Early in 2021, Lauren Lynch received a text asking if she would be interested in applying for the position of executive director at the Martha’s Vineyard Agricultural Society. She thought the request must be meant for someone else. Three years into her new life as a Chilmark resident, she wondered what a woman with a 15-year career in New York city’s finance industry could offer the Island’s farming community.

But on April 1, 2021, Ms. Lynch began her new job, leading the 163-year old organization.

“Among my concerns coming in was that I’m not from here, and I didn’t have experience with farms and animals,” she said in a recent interview with the Gazette. “But it became apparent that those are some of the reasons why the farmers like me. I have a fresh set of eyes and see the organization independently. I don’t have pre-conceived notions.”

Ms. Lynch’s journey to Panhandle Road began her first summer out of college, when she and her boyfriend-now-husband, chef Charles Grandquist, lived at his family’s Chilmark home. Ms. Lynch worked at Donaroma’s and toyed with the idea of being a landscape designer.

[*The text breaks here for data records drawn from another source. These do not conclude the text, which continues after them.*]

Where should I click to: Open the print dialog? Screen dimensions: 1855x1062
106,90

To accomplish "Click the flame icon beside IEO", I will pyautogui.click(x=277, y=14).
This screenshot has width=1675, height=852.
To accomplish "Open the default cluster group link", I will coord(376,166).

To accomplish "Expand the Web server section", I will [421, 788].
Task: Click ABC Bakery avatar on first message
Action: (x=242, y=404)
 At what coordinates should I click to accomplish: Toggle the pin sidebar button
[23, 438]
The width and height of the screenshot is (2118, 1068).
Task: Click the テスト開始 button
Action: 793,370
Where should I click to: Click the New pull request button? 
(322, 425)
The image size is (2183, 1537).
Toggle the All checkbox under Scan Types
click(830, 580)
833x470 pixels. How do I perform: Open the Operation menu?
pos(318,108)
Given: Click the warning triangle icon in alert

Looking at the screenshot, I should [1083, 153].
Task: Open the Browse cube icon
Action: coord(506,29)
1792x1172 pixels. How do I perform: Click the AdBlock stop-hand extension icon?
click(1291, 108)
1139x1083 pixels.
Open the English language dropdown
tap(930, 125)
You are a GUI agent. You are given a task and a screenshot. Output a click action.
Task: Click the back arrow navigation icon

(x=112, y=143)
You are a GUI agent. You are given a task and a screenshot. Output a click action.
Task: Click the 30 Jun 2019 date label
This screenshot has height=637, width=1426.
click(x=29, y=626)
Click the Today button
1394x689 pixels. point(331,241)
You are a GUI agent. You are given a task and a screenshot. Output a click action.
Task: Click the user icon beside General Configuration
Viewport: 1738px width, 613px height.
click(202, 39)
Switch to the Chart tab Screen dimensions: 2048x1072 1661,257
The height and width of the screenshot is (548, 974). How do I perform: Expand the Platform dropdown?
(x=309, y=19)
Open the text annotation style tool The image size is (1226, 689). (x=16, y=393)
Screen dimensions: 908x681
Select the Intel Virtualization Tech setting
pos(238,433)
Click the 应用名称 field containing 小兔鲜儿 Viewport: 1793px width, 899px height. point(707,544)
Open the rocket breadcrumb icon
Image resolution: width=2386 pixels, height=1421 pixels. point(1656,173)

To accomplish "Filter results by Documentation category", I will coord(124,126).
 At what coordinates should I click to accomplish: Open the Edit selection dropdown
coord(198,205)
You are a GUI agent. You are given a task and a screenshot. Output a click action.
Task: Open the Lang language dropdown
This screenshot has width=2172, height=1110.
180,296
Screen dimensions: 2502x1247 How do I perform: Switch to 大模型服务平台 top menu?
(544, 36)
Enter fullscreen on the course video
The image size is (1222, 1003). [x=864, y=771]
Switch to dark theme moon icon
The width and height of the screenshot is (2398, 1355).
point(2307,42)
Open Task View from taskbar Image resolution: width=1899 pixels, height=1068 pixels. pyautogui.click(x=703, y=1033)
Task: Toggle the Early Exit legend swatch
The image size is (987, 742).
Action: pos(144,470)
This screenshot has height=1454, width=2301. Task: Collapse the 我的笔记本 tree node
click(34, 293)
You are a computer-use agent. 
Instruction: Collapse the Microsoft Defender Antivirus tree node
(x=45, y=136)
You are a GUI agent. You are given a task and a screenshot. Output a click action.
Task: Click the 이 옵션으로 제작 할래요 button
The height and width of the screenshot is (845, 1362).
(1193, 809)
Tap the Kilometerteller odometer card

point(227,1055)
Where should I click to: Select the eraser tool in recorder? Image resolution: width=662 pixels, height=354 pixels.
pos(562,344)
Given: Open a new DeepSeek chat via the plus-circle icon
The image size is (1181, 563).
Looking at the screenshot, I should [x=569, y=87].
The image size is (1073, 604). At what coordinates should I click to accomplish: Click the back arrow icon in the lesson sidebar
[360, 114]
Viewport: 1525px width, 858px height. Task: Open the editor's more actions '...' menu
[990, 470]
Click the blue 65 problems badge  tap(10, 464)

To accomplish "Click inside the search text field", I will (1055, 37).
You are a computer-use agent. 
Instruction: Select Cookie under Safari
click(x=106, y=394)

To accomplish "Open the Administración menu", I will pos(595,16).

Returning in the fall to Rumson, N.J., she commuted to Manhattan by ferry and worked at investment firms and hedge funds even though finance was never her passion.

In 2018, she found herself without a job after organizational restructur ing. She and her family decamped to Chilmark with the plan to seek jobs in Boston. “Charlie and I had always talked about moving here,” she recalls. “But I came from a traditional background and expected a job offering health insurance and benefits. I could never envision what I would do here.”

As the couple decided to remain on the Island, that question resolved. She met other people who had similar pathways of working in very different fields during their off-Island lives and who came to the Vineyard and began new ventures. She works with philanthropist Sam Feldman as his executive assistant and was hired by Martha’s Vineyard Bank to consult on projects including processing financial aid loans during the pandemic.

And then the Agricultural Society opportunity arose.

As the society’s executive director, Ms. Lynch is putting her organizational, administrative and people skills to work. She sees the organization’s job as being a core support system for farmers. To do that, she needs to understand what they’re going through. Much of her initial work was about getting to know the farmers and listening to their needs.

“It’s an interesting landscape for farming on the Island right now. It has such a long history here; it’s a big part of the heritage, way of life and day-to-day commerce. Recently, there have been such big changes in the number of farms and the approach to farming. There’s some tension there. I’m trying to figure out how they co-exist. My goal is to get everyone sharing again.”

She said she feels supported by the society’s active corps of volunteers who help out with everything from fundraising to marketing to organizing the Agricultural Fair. She’s quick to remind people that until recently, the Agricultural Society was run completely by volunteers.

“People are so proud of the history here — and they should be,” she said. “It doesn’t take much to get them talking. We have an amazing resource in our former trustees. They still want to be in there and share what they know.”

That friendliness has been important during her first year. Particularly last year. She was six weeks into the job when the board announced that it would hold the fair, which it had previously been announced as canceled for 2021.

“It became overwhelmingly apparent to the board that the community needed the fair,” she recalled. “When we realized we could do it safely, we made it happen — very quickly. I’m proud of how it turned out. Some of the changes we made enhanced the overall fair experience.”

She said she is looking forward to being able to implement this year’s fair in a more thoughtful and controlled way. The 2022 fair is scheduled for August 18-21.

Ms. Lynch’s work of shaping the society’s focus and identity will continue even as the fairgrounds are cleaned this weekend to prepare it for a busy summer season. She is working with David Chase of Maine, a consultant who works with a lot of Island organizations.

“We’re asking the question of what is agriculture on Martha’s Vineyard,” she said.

The goal is to create a five-year strategic plan for the society.

“We are more than just the fair. I want to strengthen people’s awareness that we are here to provide a service to farmers and the agricultural community as a whole.”